Bombus Terrestris vs Cyhalothrine.
DR

Il ne s’agit pas d’un nouveau film animalier, mais d’observations réalisées par des chercheurs de l’université de Londres, qui ont constaté que les larves de l’hyménoptère, exposées à un pesticide couramment employé en Grande-Bretagne –mais aussi en France- avaient une nette tendance à voir leur taille réduite lors de l’éclosion. Leurs résultats sont publiés dans The Journal of Applied Ecology. De quoi hypothéquer la suite du développement de l’insecte, ainsi que ses capacités à se nourrir et à polliniser les fleurs. Car en matière de pollinisateur, la taille compte.

 

«Nous savions déjà que des bourdons de grande taille étaient plus efficaces pour trouver de la nourriture, explique Gemma Baron, l’une des chercheurs de l’école des sciences naturelles de Royal Holloway de l’université de Londres, qui a étudié le développement d’une colonie pendant 4 mois.

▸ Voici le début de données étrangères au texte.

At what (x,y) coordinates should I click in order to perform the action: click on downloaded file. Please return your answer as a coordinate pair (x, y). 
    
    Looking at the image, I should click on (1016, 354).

Nos résultats, qui démontrent que ce pesticide a pour conséquence de faire éclore des larves plus petites, nous inquiètent puisque la taille des individus qui travaillent dans les champs semble un élément-clé du succès de la colonie, étant donné que des insectes plus petits sont moins efficaces pour collecter du nectar et du pollen des fleurs.»

 

Le nom du responsable de cette croissance contrariée des bourdons terrestres s’appelle la cyhalothrine, un insecticide de la famille des pyréthrinoïdes[1]. Il s’agit d’un perturbateur endocrinien de catégorie 1 (au moins une étude prouve les effets de perturbateur endocrinien de la substance sur un organisme sain) pour l’homme, et de catégorie 2 (potentiel perturbateur endocrinien) pour la faune sauvage, indique l’Ineris dans une fiche technique. Le site e-phyto du ministère de l’agriculture recense 30 spécialités qui contiennent de la cyhalothrine. Pour certains mélanges, il est précisé que ce produit est «dangereux pour les abeilles. Pour protéger les abeilles et autres insectes pollinisateurs, ne pas appliquer durant la floraison. Ne pas appliquer durant la période de production de miellat. Ne pas utiliser en présence d'abeilles. Retirer ou couvrir les ruches pendant l'application et 48 heures après traitement». Son usage est prévu pour combattre quantité d’insectes et autorisé pour plus de 50 espèces végétales différentes, du maïs au pissenlit, en passant par la sylviculture, le maraîchage ou l’arboriculture. En clair: c’est un pesticide très couru.

 

Les chercheurs britanniques redoutent qu’avec le moratoire de deux ans décidé dans toute l’Union pour trois néonicotinoïdes et pour le fipronil, ce pesticide connaisse un regain d’intérêt de la part des agriculteurs. Une tendance également anticipée par les organismes de conseil agronomiques français. «Notre travail va permettre de mettre en lumière l’effet délétère des pesticides autres que les néonicotinoïdes sur les abeilles sauvages», explique Nigel Raine, de la Royal Holloway, cité par The Guardian

 

 


[1] qui sont à la fois des organochlorés, des organofluorés et des organobromés.